Species of flowering plant

Asterolasia correifolia is a species of erect shrub that is endemic to eastern Australia. It has white to brown star-shaped hairs on its stems, lance-shaped to elliptical leaves densely covered with white star-shaped hairs on the lower surface, and white to cream-coloured or yellow flowers arranged in umbels of four to ten or more in leaf axils, the back of the petals densely covered with white hairs.

==Description==
Asterolasia correifolia is an erect shrub that typically grows to a height of 2–2.5 m with its stems covered with woolly, white to brown, star-shaped hairs. The leaves are lance-shaped to egg-shaped or elliptical, 20–120 mm long and 11–45 mm wide on a petiole 5–11 mm long. The lower surface of the leaves are covered with white and pigmented, star-shaped hairs. The flowers are arranged in umbels of four to ten or more in leaf axils, each flower on a pedicel 7–20 mm long. The petals are white to cream-coloured or yellow, mostly 5.5–7.5 mm long, densely covered with coarse, star-shaped hairs on the back.

==Taxonomy==
This species was first formally described in 1825 by Adrien-Henri de Jussieu who gave it the name Phebalium correaefolium and published the description in Mémoires de la Société d'Histoire Naturelle de Paris. In 1863, George Bentham changed the name to Asterolasia correifolia in Flora Australiensis.

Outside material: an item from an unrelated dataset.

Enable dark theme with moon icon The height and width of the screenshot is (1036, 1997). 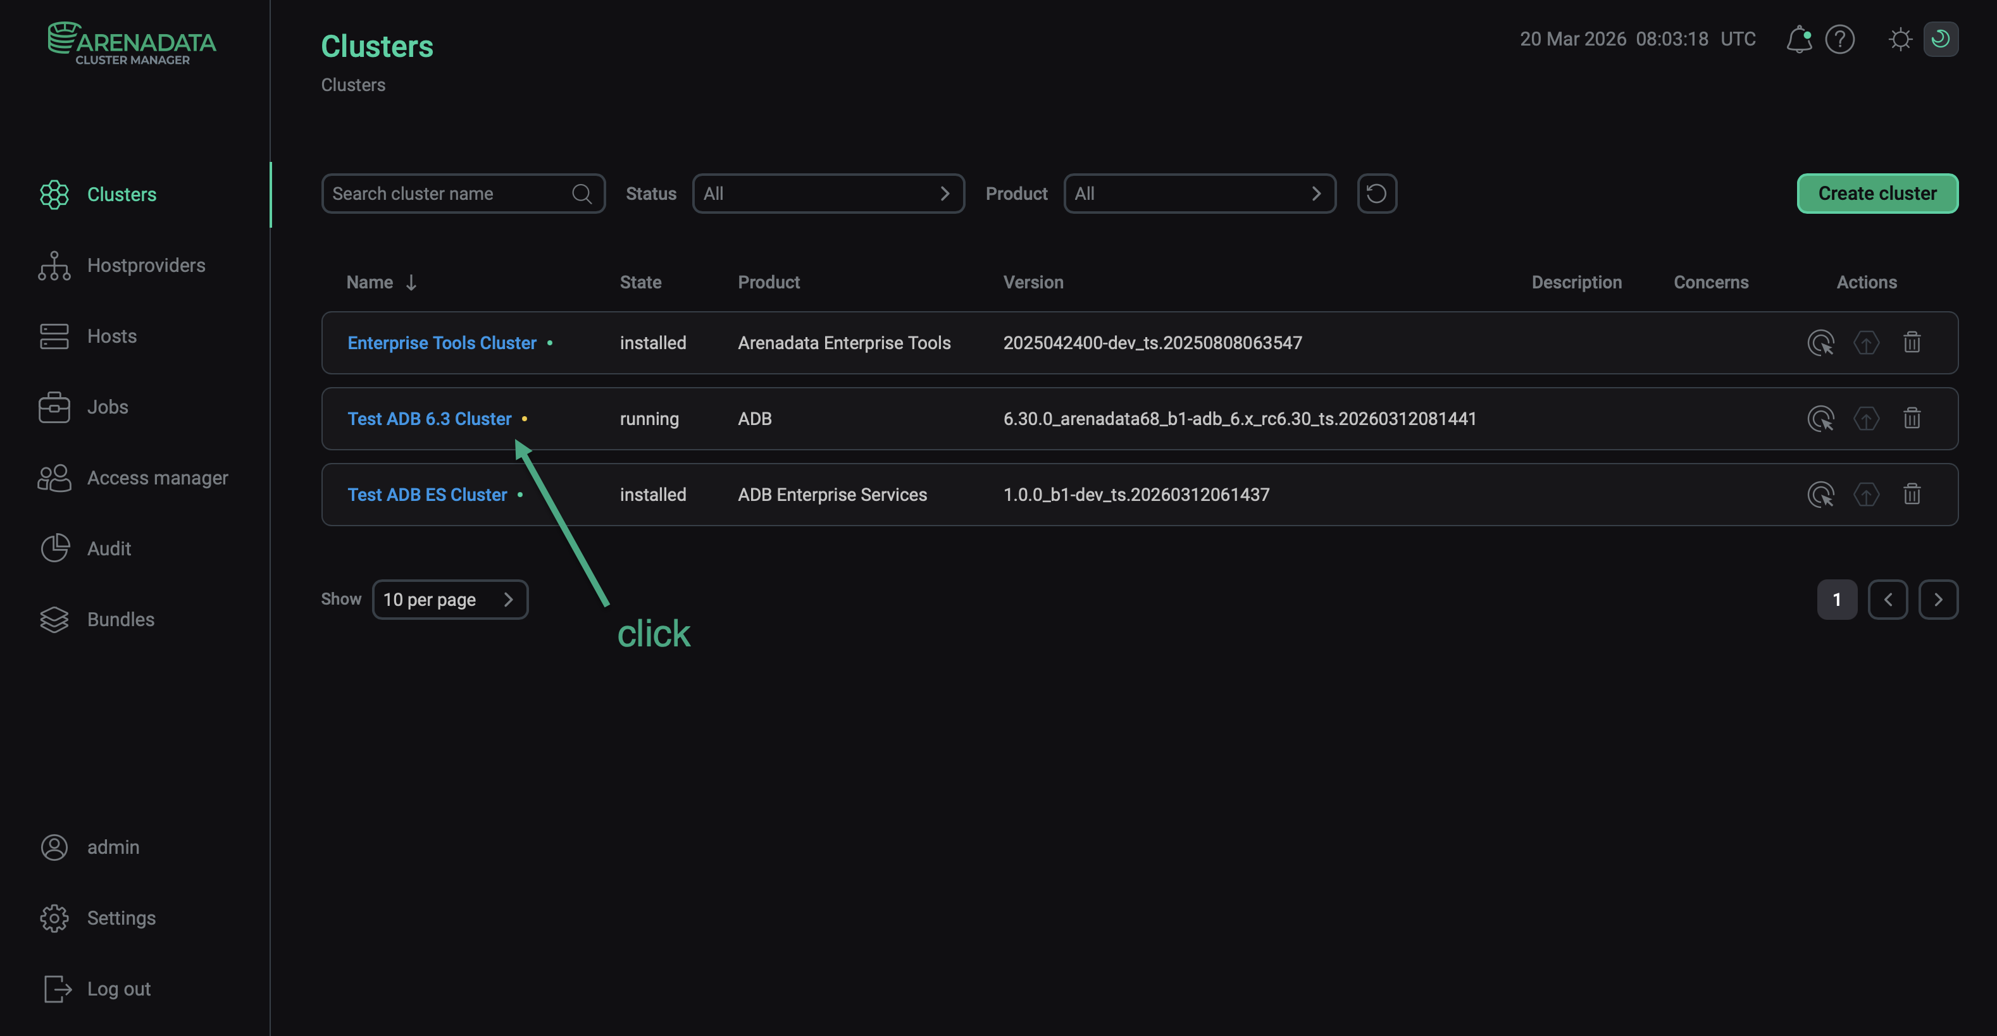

In 2019, Philippa R. Alvarez and Marco Duretto published a paper suggesting that the plants previously known as A. correifolia occurring in Queensland and those on the Northern Tablelands of New South Wales were different species. They gave those in Queensland the name Asterolasia sola and those on the Northern Tablelands A. exasperata. The new names have not yet been accepted by the Australian Plant Census.

==Distribution and habitat==
This species grows in wet forests in moist gullies and occurs in Carnarvon National Park in Queensland, and on the North and Central Coasts, Central and Southern Highlands of New South Wales.